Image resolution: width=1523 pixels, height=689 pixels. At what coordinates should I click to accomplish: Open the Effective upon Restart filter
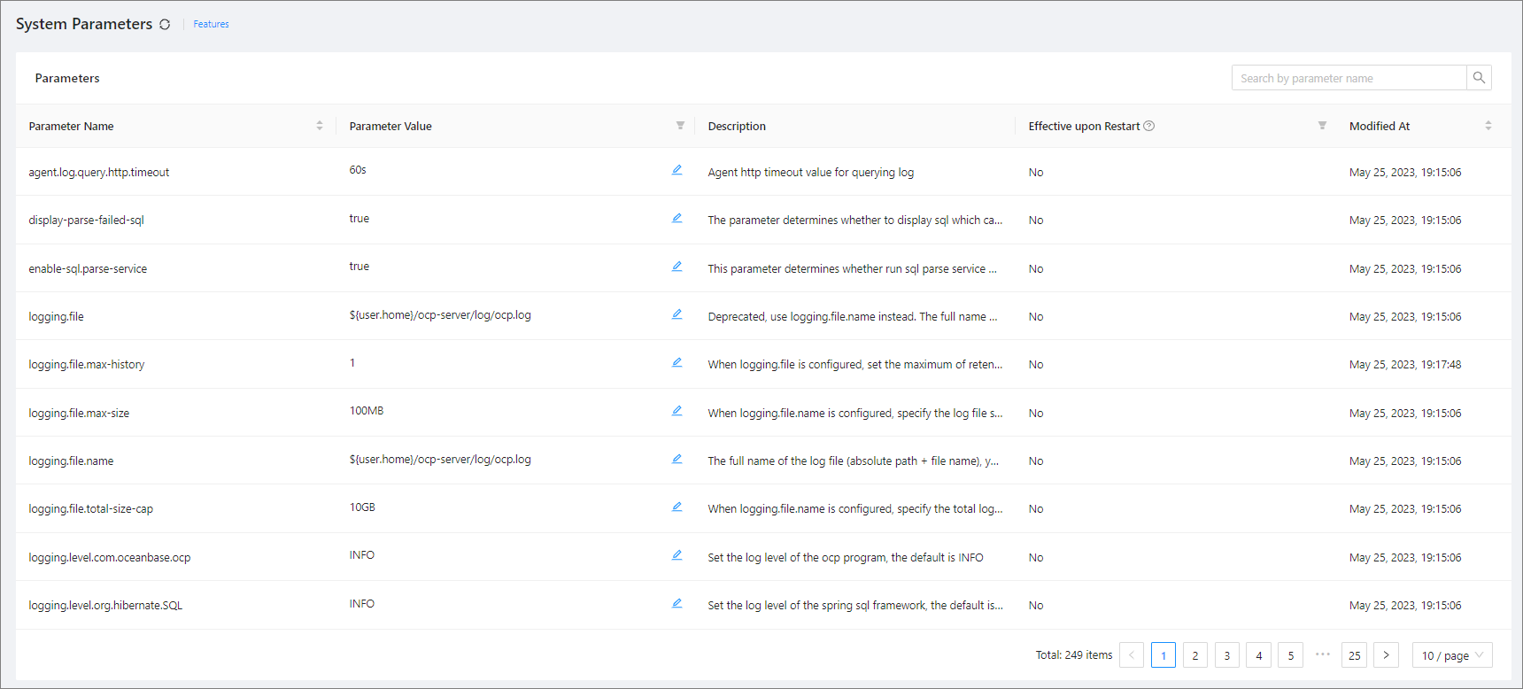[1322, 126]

---

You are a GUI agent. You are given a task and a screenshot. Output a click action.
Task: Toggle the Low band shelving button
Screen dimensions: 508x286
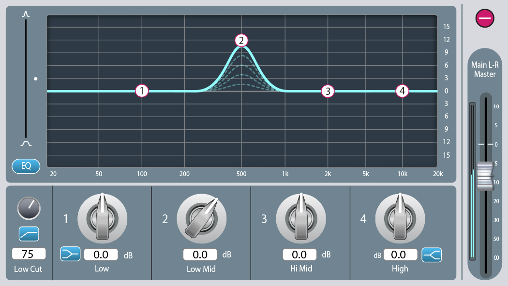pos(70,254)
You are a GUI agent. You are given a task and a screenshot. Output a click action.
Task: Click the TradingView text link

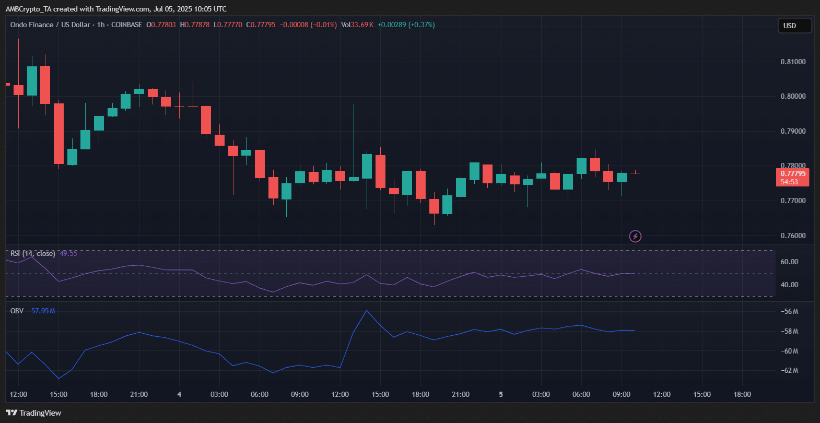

* _Required work_:
Within the listing above, print exactly the stretch beginning at the line that contains "Screen dimensions: 508x286" and finishing at the line that contains "Task: Click the TradingView text link", ends kept, pictures left out, and nothing more.

* _Your response_:
Screen dimensions: 508x286
pos(70,254)
You are a GUI agent. You are given a task and a screenshot. Output a click action.
Task: Click the TradingView text link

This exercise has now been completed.